DS 5 (2012 – 2018) Review
DS 5 (2012 – 2018) At A Glance
Citroen’s bold shot upmarket success was spearheaded by the arrival of the DS5 in 2012. Initially badged as a Citroen DS5, the company spun the DS5 off to create the DS brand in its own right. A mixed bag, that dares to be different against the all-too-predictable Germanic norm in the class it aspired to, the DS5 is near monobox hatchback with a lounge like interior and bold styling inside and out. Production ended in 2018, the DS5 not making any significant impact on the premium class, but it’s paved the way for the brand’s SUV choices that tap more into the motoring zeitgeist than DS5 ever did.

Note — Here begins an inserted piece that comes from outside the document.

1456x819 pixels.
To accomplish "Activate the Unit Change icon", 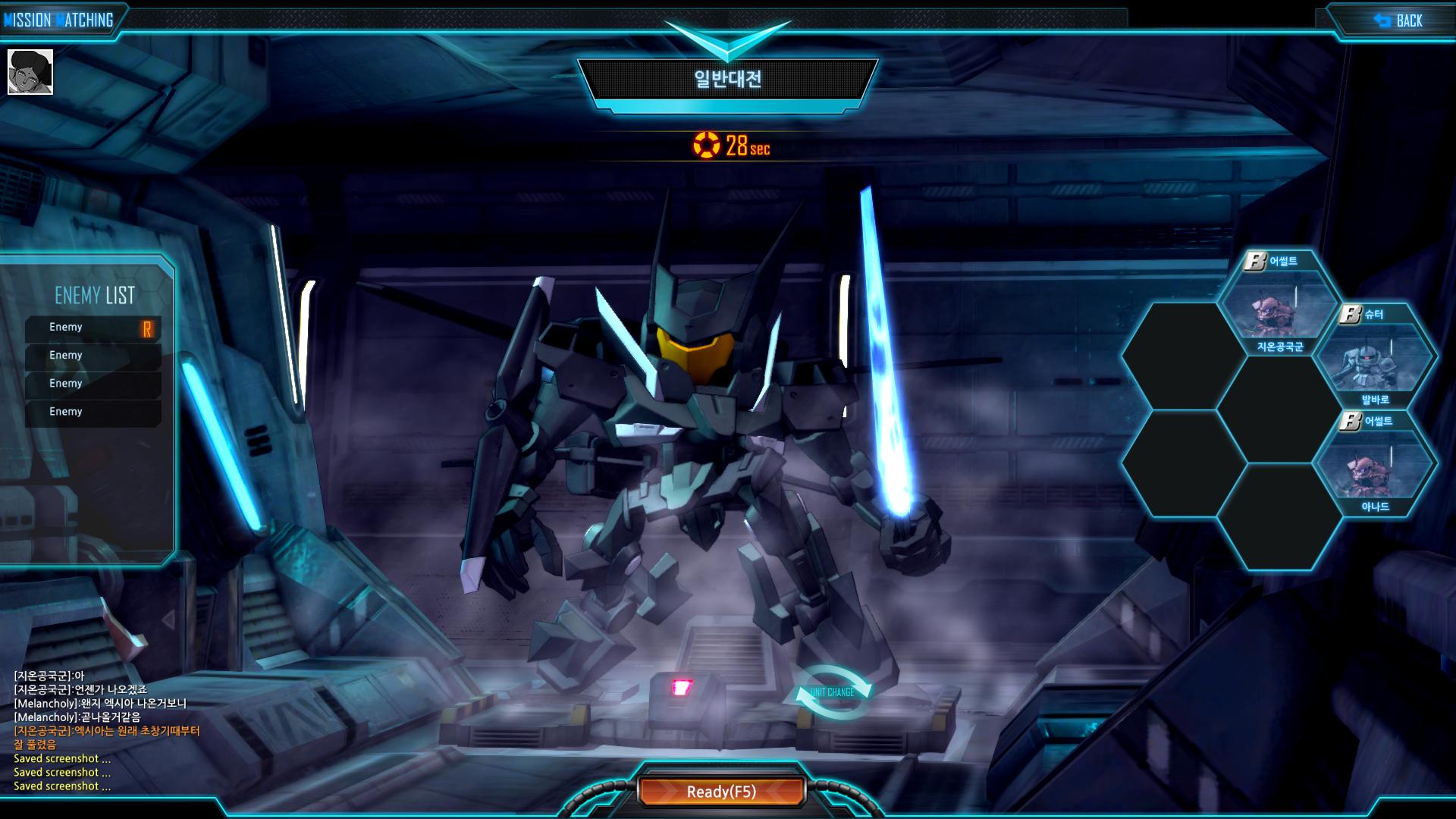I will tap(833, 692).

There isn’t a car manufacturer out there that doesn’t look at the sales in the premium sphere and think ‘I want a bit of that’. Citroen decided to do exactly that with its line of DS models. The badge arrived with the DS3, which was a fun small car to rival competition like the Mini, though the DS5’s arrival in 2012 underlined the firm’s aspirations with the DS brand. Harking back to Citroen’s iconic DS of old, the French firm hoped that DS would do what that big, innovative and fabulously styled saloon would do, that is offer something completely different to the rather sober-suited Germanic norm, with the DS5 being a large hatchback with striking styling, a genuinely smart interior, plentiful standard equipment and rarity on its side.

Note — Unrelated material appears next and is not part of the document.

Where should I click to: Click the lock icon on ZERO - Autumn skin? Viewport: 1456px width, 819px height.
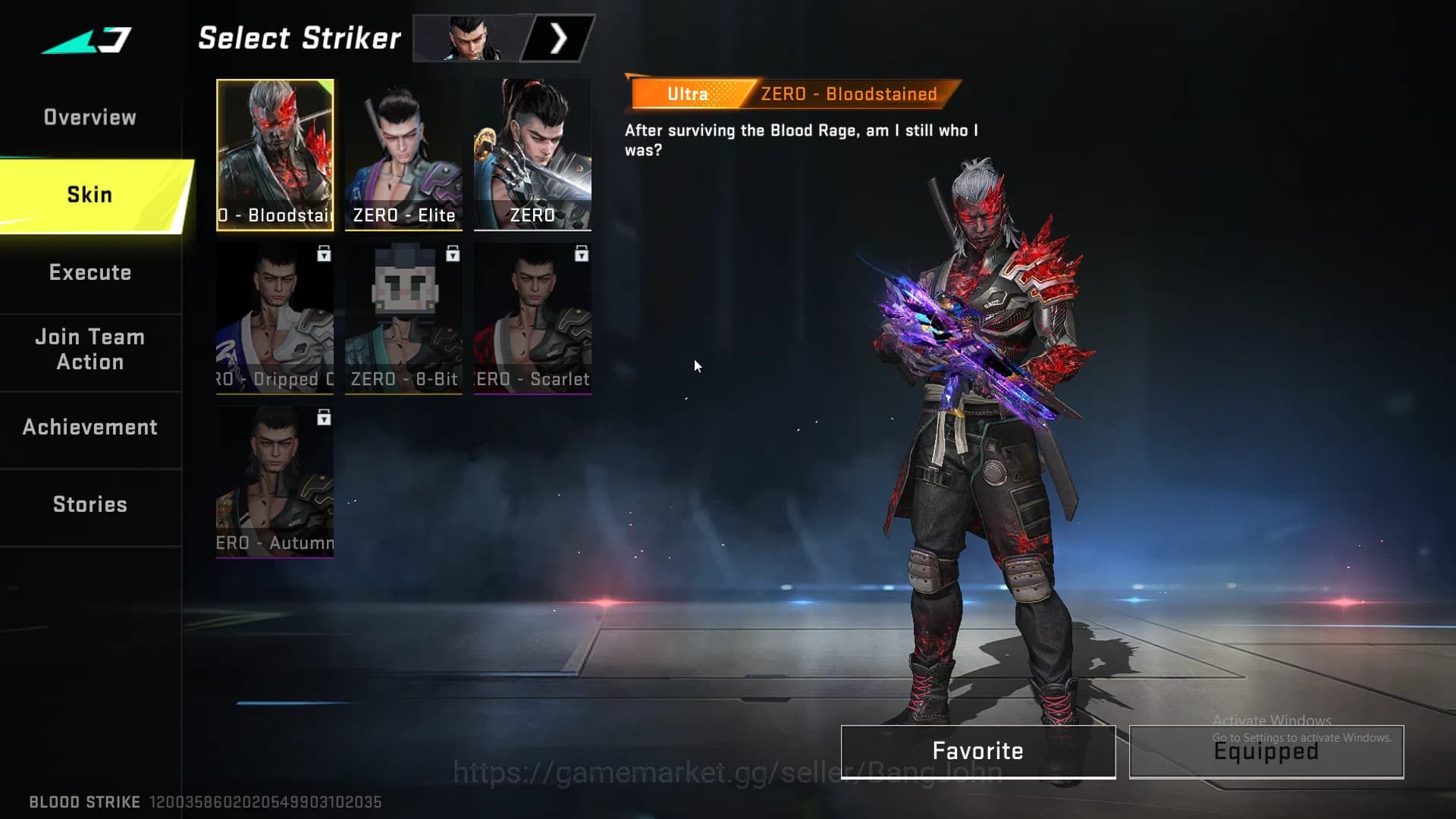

Certainly, buy one and you’ll be asked about it in the office car park, it standing out among the sea of BMW 3 Series, Audi A4s and Mercedes-Benz C-Class, not least because it’s a bit higher than all of them. Indeed, Citroen carved its own bold path with the DS5, with some cool-looking chrome giving real presence to the DS5’s front end, the DS5 in profile being slightly shooting brake in its form. Conventional it isn’t then, which is rather the point, the DS5 aimed at exactly the people who find convention boring.

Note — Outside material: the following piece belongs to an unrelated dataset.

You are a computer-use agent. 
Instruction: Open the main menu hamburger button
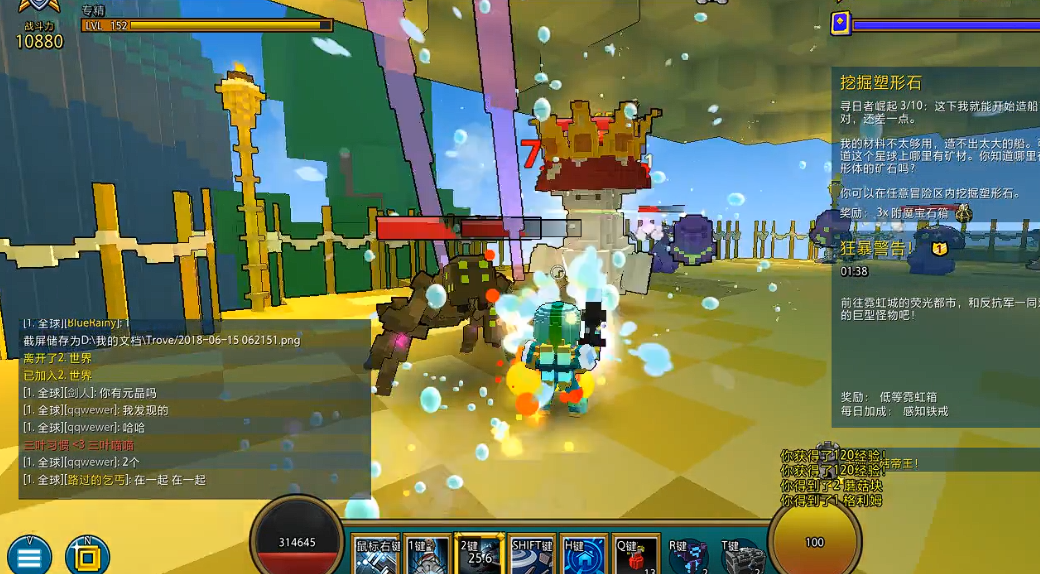coord(28,555)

An admirable stance from Citroen, and, in a bid to add to the distinction the brand was completely separated from Citroen in 2015. Citroen’s not alone in trying this, SEAT recently having tried to spin off a sportier brand with its Cupra, while Audi might be considered its own premium entity it’ll always be linked with VW. There’s credibility to what DS is trying to achieve, but with the DS5 the gallic brand might have gone a little bit too far off-piste.
It sent out mixed messages, too, the old DS was world-renowned for its incredible ride comfort and relaxed gait from its clever hydropneumatics suspension, though somebody obviously forgot about that when specifying the DS5. Perhaps buoyed by the success of its sporting, enjoyable DS3 relation, the suspension of the DS5 evidently tried more of the same, though the result can only be described as disastrous. At the DS5’s launch it was vilified as offering little enjoyment behind the wheel, and certainly not enough to justify the bone-jarring ride. Citroen hastily tried to rectify this, eventually getting the DS5 to ride with a modicum of decorum with the 2015 facelift and brand shift, though the damage had arguably already been done by then. Power came from a range of engines and transmissions familiar to Citroens, so diesel and small capacity turbocharged petrol units, with a hybrid offering, too.